Restatement (First) of Restitution § 160 comment a (1937). The constructive trust was linked to the animating principle of the Restatement —unjust enrichment. The Restatement explained that "[a] constructive trust is imposed upon a person in order to prevent his unjust enrichment." Restatement (First) of Restitution § 160 comment c. That, it should be noted, was a substantial innovation, and a distinctly American one. See D. W. M. Waters, The Constructive Trust in Evolution: Substantive and Remedial , 10 Est. & Tr. J. 334 (1991) (contrasting development of American law of constructive trusts with that of Commonwealth countries).
However, despite that innovation, the Restatement effectively took the position that the constructive trust arose at the time of the transaction giving rise to the unjust enrichment, not when instituted by the court. For example, in explaining the bona fide purchaser rule—the principle that property in the hands of a bona fide purchaser cannot be recovered through a constructive trust, see Tupper v. Roan , 349 Or. at 223, 243 P.3d 50 —the Restatement explained:
"This principle is most frequently applied to the situation where a person holds property subject to a constructive trust and transfers it to a person who pays value without notice of the facts which gave rise to the constructive trust; in which case the constructive trust is cut off."
Restatement (First) of Restitution § 172 comment a. In that context, the Restatement used "constructive trust" to refer to an interest that predated the court’s order and, indeed, could be terminated prior to the case coming before a court. Similarly, when discussing the effect of the availability of alternative remedies, the Restatement asserted that
"a constructive trust may exist even though[,] because of the adequacy of the remedy at law[,] a proceeding in equity cannot be maintained specifically to enforce it; but a constructive trust will not be imposed merely because[,] owing to the insolvency of the defendant[,] the remedy at law is inadequate."
Restatement (First) of Restitution § 160 comment f. Thus, in the terminology of the Restatement , a constructive trust exists in the discussed circumstances all the while but may (or may not) be enforced by the court.

* [Supplied material]:
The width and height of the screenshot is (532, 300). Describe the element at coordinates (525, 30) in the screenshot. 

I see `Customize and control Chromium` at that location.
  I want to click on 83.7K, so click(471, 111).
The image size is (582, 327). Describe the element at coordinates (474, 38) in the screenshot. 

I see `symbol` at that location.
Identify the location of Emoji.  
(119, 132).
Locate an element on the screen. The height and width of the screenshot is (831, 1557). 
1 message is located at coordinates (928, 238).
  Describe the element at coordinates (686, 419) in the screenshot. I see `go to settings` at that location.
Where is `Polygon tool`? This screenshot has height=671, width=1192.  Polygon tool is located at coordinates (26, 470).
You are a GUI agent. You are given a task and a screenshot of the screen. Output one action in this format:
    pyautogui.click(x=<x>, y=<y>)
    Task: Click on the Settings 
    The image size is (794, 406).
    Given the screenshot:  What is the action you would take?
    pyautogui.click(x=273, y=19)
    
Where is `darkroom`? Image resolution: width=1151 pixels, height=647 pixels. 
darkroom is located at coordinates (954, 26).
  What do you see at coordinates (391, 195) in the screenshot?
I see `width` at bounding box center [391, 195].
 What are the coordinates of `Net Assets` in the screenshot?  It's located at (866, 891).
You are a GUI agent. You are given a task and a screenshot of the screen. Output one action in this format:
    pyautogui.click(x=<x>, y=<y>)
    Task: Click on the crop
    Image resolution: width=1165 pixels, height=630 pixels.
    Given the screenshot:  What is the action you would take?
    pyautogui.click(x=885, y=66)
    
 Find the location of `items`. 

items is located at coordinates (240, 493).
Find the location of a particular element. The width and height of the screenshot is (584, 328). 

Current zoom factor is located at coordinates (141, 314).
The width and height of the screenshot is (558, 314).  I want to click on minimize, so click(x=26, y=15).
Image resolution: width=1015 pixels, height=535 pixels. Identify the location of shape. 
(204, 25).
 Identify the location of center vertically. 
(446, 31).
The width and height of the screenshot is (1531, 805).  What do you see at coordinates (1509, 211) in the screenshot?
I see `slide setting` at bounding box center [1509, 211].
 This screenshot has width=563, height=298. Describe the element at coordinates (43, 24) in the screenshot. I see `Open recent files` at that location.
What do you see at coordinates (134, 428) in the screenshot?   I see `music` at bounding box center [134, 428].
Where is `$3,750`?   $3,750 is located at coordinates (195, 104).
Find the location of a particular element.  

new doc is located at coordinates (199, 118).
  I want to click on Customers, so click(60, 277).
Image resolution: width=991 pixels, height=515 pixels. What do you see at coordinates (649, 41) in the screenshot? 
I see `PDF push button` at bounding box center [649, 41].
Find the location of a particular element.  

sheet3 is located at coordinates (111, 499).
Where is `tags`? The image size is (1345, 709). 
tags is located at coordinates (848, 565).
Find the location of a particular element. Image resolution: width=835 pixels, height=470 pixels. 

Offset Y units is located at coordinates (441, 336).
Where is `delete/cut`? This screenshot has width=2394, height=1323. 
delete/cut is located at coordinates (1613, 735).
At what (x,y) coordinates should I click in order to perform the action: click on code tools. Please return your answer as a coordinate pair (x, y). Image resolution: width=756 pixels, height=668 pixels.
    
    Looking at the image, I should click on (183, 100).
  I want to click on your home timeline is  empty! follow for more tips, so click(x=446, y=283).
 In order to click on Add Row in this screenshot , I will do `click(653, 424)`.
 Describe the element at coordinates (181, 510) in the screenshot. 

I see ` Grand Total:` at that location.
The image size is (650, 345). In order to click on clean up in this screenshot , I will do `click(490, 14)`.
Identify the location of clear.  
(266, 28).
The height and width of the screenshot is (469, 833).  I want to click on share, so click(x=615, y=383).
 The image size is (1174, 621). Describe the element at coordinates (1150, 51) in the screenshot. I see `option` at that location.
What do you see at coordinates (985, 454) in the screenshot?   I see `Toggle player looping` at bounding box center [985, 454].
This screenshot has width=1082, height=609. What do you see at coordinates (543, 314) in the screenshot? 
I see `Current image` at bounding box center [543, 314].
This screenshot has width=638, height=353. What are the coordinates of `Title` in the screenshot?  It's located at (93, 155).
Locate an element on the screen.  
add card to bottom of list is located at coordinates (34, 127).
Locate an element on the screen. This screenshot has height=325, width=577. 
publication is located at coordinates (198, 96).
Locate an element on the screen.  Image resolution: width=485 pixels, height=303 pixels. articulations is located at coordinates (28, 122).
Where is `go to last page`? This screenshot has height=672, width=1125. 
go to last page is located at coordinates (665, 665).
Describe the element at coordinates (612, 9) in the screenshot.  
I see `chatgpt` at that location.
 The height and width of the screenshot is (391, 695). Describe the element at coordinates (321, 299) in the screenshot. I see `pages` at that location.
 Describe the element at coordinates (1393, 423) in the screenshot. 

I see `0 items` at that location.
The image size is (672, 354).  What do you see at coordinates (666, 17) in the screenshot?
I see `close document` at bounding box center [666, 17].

* [Prompt 1]: From the passage on constructive trusts above, print the part starting at "Restatement (First) of Restitution § 160 comment a" and ending at "of Commonwealth countries).".
* [Prompt 2]: In the passage on constructive trusts, what does the cited article by D. W. M. Waters contrast?
* [Prompt 3]: Pick up the passage on constructive trusts after its final sentence and continue writing it.

* [Reply 1]:
Restatement (First) of Restitution § 160 comment a (1937). The constructive trust was linked to the animating principle of the Restatement —unjust enrichment. The Restatement explained that "[a] constructive trust is imposed upon a person in order to prevent his unjust enrichment." Restatement (First) of Restitution § 160 comment c. That, it should be noted, was a substantial innovation, and a distinctly American one. See D. W. M. Waters, The Constructive Trust in Evolution: Substantive and Remedial , 10 Est. & Tr. J. 334 (1991) (contrasting development of American law of constructive trusts with that of Commonwealth countries).

* [Reply 2]: It contrasts the development of the American law of constructive trusts with that of Commonwealth countries.

* [Reply 3]:
Two decades later, in Barnes , 205 Or. at 594-97, 287 P.2d 929, this court came to adopt the remedial view of constructive trusts set forth in the Restatement (First) of Restitution . In that case, we explained that
"a constructive trust is simply a procedural device. A constructive trust does not create in the party favored by it any new substantive rights. Its sole purpose is to enable the courts to afford the victim of the wrong relief in specie. In instances in which the law employs a constructive trust, the doctrine of unjust enrichment governs generally the substantive rights of the parties."
Id. at 596-97, 287 P.2d 929. We also emphasized what a constructive trust was not intended to accomplish:
"The purpose of creating the procedural device known as a constructive trust was not to effect a change in the substantive law and place the trustee of a constructive trust upon the same level as that of a trustee of an express trust."
Id. at 602, 287 P.2d 929. That phrasing, as well as the remedial tenor of the case, could suggest that a constructive trust is something created by a court, but as in the Restatement , other lines in Barnes suggested otherwise: "If the defendants’ fraud made them constructive trustees when they acquired the Buehner stock, no rescission was necessary and no court action was needed to bring about that result." Id. at 593, 287 P.2d 929. Our usage of the term "constructive trust" since Barnes has not been entirely consistent, either. In several cases, we have referred to a court "impressing" property with a constructive trust. See Montgomery v. U.S. Nat’l Bank et al. , 220 Or. 553, 570, 349 P.2d 464 (1960) (using that wording); Schomp et al. v. Brown et al. , 215 Or. 714, 716, 335 P.2d 847, decision clarified on denial of reh’g , 215 Or. 714, 723, 337 P.2d 358 (1959) (same). And in several more cases, we have made references to courts "imposing" constructive trusts or the "imposition" of a constructive trust by a court. Stirewalt v. Chilcott , 236 Or. 128, 136, 387 P.2d 351 (1963) ; Jimenez v. Lee , 274 Or. 457, 462, 547 P.2d 126 (1976) ; Osterberg v. Osterberg , 278 Or. 277, 279, 563 P.2d 696 (1977) ; Tupper , 349 Or. at 223, 243 P.3d 50. However, in a handful of cases, we have continued to refer to constructive trusts in ways that are more consistent with a constructive trust emerging at the time of an unjust enrichment. We have stated that, in certain situations, a trust "arose by operation of law" based on a given set of facts. Person v. Pagnotta , 273 Or. 420, 425, 541 P.2d 483 (1975) ; see also Lane County Escrow Serv., Inc. v. Smith, Coe , 277 Or. 273, 285, 560 P.2d 608 (1977) ("it is now universally recognized that a constructive trust will arise when stolen or embezzled funds are used to purchase other property"). Plaintiffs rely on Albino v. Albino , 279 Or. 537, 568 P.2d 1344 (1977), although that case used both formulations, first stating that a "resulting trust continued until [the defendant] violated the confidential relationship and refused to pay the sale price of the property to the plaintiffs, when it was converted into a constructive trust," id. at 552, 568 P.2d 1344, then stating that, "[i]f the circuit court can trace the funds into the hands of either or both defendants, it shall impose a constructive trust upon the proceeds," id. at 555, 568 P.2d 1344.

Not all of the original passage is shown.